MSNBC article on three new mobile phones available in the North American market
Posted on 2-Nov-2003 22:05
| Filed under: News
: Computing
One of the mobile phones on MSNBC's article is the new Motorola MPx200 Windows Mobile Smartphone. On this device it says "As for the hardware, Motorola has come up with a well-crafted little device... What you need to know about the software is that somehow they’ve stuffed an amazing number of Pocket PC essentials into one very small cellular phone. There’s Pocket Outlook, Pocket Internet Explorer, Windows Media Player 9, MSN Messenger and Active Sync for allowing the phone to become an active part of your desktop computer or your company’s server. As for how it works, it’s unfair to compare this phone to a Blackberry or ones operating on the Palm OS or Java because they handle similar tasks in different ways. It’s like comparing apples and oranges. I would compare it to the Smartphone marketed by Orange that I tested in London a year ago, but there’s no comparison. The Motorola is one slick device."

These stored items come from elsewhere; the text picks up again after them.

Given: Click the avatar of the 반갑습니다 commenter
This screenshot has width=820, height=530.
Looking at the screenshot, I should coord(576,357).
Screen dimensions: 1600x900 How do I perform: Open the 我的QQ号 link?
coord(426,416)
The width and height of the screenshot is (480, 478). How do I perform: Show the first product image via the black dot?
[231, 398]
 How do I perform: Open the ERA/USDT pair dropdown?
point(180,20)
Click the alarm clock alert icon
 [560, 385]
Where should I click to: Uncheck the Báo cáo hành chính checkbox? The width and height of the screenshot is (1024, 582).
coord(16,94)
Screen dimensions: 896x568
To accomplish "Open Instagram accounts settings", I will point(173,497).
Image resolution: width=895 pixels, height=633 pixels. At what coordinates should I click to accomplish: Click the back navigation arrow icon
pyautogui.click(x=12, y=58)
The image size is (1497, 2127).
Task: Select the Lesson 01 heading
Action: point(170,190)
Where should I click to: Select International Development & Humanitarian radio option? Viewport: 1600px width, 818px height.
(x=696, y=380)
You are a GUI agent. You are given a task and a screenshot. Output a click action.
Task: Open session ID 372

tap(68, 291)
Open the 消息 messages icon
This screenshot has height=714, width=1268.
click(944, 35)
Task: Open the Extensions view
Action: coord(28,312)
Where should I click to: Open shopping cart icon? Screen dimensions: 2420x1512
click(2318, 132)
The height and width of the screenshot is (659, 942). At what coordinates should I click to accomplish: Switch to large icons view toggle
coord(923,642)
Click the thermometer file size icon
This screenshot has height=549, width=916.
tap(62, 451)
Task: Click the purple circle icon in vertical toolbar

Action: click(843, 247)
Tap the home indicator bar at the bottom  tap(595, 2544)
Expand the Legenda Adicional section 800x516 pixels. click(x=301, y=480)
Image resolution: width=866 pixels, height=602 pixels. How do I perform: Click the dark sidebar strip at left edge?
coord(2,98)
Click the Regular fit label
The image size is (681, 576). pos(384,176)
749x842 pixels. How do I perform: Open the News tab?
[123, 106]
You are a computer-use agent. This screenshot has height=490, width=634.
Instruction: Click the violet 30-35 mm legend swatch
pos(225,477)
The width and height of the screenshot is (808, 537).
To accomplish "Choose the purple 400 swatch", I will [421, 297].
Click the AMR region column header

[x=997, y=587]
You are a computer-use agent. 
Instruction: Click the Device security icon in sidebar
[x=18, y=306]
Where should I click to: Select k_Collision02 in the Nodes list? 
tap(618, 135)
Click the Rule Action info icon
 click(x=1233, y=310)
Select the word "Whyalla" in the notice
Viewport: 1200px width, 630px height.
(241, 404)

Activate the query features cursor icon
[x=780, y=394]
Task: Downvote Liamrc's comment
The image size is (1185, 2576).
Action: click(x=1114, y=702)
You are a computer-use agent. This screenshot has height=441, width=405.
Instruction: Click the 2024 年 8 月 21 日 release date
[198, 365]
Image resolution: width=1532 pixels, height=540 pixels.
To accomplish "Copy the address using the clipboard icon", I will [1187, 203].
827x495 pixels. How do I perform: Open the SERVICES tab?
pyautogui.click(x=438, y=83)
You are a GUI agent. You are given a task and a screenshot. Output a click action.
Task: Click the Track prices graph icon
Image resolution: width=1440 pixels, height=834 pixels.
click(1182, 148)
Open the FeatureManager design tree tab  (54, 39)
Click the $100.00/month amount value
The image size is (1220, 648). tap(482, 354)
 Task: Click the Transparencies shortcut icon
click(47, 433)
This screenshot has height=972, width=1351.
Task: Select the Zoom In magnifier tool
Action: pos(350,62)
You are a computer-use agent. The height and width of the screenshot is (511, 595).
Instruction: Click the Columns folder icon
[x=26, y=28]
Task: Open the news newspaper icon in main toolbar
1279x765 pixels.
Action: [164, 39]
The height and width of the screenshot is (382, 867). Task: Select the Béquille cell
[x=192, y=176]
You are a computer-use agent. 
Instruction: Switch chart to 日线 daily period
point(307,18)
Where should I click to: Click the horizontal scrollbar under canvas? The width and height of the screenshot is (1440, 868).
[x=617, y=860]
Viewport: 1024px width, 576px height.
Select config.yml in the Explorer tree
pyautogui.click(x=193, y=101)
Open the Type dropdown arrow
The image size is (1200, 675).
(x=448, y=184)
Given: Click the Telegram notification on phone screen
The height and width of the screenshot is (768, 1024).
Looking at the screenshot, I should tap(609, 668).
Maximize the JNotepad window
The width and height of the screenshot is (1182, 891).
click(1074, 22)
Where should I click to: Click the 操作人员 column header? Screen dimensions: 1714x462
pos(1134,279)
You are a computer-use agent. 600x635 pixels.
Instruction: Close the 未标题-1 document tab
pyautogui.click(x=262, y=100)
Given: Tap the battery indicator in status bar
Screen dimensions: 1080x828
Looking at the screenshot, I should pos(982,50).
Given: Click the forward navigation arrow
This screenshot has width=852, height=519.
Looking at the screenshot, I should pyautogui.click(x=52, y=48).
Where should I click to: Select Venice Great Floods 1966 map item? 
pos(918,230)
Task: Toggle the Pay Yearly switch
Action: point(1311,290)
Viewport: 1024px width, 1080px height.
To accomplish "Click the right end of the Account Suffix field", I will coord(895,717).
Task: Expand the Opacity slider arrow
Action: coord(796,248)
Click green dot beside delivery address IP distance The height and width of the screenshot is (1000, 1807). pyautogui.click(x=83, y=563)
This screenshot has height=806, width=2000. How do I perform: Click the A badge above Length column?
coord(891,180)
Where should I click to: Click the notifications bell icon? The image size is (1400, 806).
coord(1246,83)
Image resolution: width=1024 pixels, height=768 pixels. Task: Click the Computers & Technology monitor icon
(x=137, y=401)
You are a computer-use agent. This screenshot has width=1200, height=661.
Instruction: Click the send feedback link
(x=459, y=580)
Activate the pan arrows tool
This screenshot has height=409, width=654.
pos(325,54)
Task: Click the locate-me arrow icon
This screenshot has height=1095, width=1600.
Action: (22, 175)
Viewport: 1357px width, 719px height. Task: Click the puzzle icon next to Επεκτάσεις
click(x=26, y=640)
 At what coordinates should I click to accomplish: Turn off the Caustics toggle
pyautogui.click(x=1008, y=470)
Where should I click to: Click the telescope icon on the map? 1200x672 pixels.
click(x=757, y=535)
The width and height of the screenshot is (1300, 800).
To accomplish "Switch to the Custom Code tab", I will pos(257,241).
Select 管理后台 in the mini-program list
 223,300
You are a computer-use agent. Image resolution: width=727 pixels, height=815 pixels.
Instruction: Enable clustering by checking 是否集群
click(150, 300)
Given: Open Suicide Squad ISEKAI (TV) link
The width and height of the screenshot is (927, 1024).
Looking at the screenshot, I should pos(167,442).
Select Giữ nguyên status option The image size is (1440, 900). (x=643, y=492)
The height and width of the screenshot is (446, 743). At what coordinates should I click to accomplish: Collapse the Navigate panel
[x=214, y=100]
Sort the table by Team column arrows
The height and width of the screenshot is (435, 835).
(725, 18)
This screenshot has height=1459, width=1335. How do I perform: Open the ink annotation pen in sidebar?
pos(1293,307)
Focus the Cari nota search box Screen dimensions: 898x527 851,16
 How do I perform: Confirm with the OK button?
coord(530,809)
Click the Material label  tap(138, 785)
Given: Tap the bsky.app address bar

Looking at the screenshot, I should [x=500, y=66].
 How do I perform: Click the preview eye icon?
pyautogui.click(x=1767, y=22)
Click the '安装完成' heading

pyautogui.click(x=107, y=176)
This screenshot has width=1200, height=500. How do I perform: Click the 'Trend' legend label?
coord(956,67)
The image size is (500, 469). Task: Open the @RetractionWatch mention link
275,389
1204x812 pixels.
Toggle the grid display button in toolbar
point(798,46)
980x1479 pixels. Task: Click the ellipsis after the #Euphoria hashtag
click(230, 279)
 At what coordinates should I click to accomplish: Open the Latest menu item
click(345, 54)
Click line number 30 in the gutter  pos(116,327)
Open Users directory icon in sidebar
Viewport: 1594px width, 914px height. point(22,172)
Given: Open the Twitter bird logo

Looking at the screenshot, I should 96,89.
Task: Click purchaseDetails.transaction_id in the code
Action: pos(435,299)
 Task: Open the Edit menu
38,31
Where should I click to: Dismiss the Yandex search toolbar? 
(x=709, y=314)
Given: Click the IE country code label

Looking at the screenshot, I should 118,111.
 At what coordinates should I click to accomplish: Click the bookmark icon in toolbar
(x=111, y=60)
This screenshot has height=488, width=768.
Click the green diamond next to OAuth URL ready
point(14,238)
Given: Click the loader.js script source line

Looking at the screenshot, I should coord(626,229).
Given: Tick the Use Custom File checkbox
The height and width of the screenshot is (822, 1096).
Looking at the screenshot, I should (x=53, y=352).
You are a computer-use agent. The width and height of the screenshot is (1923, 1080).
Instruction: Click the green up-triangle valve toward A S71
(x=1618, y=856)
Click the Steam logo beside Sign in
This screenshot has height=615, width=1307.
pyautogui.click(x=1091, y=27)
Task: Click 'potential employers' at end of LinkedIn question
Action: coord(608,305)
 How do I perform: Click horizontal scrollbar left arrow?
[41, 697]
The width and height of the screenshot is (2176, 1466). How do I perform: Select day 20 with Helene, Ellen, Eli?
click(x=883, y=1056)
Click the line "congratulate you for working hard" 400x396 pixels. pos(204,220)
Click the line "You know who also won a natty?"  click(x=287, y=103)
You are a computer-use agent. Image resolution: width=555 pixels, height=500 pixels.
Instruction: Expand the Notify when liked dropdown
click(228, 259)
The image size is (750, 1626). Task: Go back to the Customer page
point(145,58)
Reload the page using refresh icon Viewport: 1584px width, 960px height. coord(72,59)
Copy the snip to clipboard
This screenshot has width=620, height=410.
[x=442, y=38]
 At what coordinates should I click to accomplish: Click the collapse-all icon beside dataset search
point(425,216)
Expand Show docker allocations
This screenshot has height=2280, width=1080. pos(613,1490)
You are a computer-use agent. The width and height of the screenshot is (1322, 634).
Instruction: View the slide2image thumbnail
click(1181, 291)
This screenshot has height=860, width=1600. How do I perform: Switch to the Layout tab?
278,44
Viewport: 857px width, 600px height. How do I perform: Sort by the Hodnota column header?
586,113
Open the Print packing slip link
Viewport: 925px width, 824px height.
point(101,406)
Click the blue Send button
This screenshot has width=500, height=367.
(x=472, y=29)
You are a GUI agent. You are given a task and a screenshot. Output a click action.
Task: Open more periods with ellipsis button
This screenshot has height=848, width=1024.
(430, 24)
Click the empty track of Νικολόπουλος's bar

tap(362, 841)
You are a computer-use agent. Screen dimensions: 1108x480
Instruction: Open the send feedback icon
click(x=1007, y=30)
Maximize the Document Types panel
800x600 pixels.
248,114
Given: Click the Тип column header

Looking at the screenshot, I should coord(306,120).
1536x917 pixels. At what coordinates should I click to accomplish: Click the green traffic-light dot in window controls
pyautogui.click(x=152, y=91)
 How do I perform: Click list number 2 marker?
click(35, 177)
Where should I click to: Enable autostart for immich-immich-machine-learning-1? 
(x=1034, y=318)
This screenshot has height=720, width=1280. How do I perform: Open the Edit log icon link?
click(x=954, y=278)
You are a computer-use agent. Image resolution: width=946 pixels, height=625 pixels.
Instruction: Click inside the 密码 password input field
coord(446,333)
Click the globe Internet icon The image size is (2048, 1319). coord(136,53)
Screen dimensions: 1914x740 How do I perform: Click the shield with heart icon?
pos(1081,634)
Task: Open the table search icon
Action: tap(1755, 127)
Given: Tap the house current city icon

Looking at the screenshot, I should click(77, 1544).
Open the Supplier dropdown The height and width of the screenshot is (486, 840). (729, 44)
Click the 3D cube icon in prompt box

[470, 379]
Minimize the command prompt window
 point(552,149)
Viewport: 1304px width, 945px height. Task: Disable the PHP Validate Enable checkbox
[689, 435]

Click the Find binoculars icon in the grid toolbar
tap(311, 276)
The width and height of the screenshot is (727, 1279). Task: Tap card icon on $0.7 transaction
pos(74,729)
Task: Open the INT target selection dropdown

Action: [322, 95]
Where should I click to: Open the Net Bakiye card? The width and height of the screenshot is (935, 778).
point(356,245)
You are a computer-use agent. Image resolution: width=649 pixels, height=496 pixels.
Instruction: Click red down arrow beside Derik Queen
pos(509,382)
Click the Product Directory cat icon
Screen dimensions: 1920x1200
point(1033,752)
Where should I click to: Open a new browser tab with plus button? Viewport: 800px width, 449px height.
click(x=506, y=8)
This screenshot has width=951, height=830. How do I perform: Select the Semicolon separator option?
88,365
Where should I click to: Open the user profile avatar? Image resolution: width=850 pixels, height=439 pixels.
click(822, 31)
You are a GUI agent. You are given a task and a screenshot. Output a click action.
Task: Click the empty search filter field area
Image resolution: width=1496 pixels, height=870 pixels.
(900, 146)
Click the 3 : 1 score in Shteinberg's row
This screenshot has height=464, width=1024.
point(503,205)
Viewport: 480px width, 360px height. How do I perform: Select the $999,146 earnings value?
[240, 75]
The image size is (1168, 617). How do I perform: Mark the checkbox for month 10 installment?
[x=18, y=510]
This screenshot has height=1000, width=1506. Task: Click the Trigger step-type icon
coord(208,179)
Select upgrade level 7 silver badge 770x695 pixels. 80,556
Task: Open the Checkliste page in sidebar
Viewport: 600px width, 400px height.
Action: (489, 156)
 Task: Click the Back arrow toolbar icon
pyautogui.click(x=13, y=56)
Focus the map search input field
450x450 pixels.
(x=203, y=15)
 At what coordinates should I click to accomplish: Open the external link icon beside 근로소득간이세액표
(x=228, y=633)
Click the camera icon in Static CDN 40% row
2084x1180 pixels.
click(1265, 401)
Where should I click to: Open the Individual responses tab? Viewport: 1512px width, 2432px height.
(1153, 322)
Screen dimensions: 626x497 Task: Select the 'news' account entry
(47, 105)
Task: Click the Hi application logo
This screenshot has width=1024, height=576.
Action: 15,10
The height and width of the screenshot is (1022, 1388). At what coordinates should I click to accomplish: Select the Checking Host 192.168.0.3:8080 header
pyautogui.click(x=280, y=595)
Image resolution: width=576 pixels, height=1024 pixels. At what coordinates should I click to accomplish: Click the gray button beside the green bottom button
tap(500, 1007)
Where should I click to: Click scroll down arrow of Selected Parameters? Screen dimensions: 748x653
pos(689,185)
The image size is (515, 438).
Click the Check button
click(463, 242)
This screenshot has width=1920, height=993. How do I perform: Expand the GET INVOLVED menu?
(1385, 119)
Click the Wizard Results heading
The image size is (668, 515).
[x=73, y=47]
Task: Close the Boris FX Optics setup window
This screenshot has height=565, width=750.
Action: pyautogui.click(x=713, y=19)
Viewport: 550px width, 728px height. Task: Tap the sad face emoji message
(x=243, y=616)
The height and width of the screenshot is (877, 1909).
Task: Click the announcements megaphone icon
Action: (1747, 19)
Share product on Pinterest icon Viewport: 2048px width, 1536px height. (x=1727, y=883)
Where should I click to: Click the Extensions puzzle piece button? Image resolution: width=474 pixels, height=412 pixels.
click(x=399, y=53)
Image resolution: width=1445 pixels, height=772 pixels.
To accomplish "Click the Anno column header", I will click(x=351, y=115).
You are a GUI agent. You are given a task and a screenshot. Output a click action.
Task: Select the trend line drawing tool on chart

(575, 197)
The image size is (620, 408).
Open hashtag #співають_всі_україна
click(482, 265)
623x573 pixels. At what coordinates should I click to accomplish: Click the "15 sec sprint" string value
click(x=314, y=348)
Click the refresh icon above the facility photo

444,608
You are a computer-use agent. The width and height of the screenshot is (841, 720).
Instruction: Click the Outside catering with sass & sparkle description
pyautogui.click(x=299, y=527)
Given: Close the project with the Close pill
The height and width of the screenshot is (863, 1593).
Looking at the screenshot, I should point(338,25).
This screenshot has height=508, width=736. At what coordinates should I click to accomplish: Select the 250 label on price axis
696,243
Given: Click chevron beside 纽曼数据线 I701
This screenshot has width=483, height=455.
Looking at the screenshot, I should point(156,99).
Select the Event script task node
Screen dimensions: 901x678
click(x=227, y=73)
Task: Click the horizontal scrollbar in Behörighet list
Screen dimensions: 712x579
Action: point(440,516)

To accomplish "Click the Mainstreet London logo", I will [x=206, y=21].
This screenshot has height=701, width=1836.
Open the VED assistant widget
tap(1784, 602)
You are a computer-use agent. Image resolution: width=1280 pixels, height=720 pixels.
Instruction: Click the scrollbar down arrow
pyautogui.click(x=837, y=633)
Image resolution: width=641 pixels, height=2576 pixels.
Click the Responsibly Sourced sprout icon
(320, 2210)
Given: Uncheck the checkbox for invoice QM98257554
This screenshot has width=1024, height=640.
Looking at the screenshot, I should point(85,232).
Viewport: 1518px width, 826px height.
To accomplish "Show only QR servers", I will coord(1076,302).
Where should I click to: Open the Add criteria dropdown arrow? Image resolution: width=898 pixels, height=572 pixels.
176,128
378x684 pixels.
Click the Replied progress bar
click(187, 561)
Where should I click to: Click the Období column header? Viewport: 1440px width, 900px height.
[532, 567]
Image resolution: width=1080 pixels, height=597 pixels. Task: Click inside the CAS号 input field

And about the new Siemens SL56: "... there’s the new Siemens SL56 phone — “a revolution in desire,” as Siemens puts it. What that means is: when you’ve seen one you’ll want one... The SL56 is tiny (although not really that much smaller that the Motorola Smartphone). It’s 3.2 by 1.8 by 0.9 inches and barely weighs in at 2.8 ounces. It’s a dual band GSM/GPRS phone that runs on the 850 MHz and 1.9 GHz domestic bands only. The color display is 101 by 80 pixels and provides 4,096 colors. The lithium-ion polymer battery is said to last up to 180 minutes for talking and 175 hours for standby. The SL56 is very cool. The slide-out lighted keypad makes it one of the coolest designs you’ve ever seen."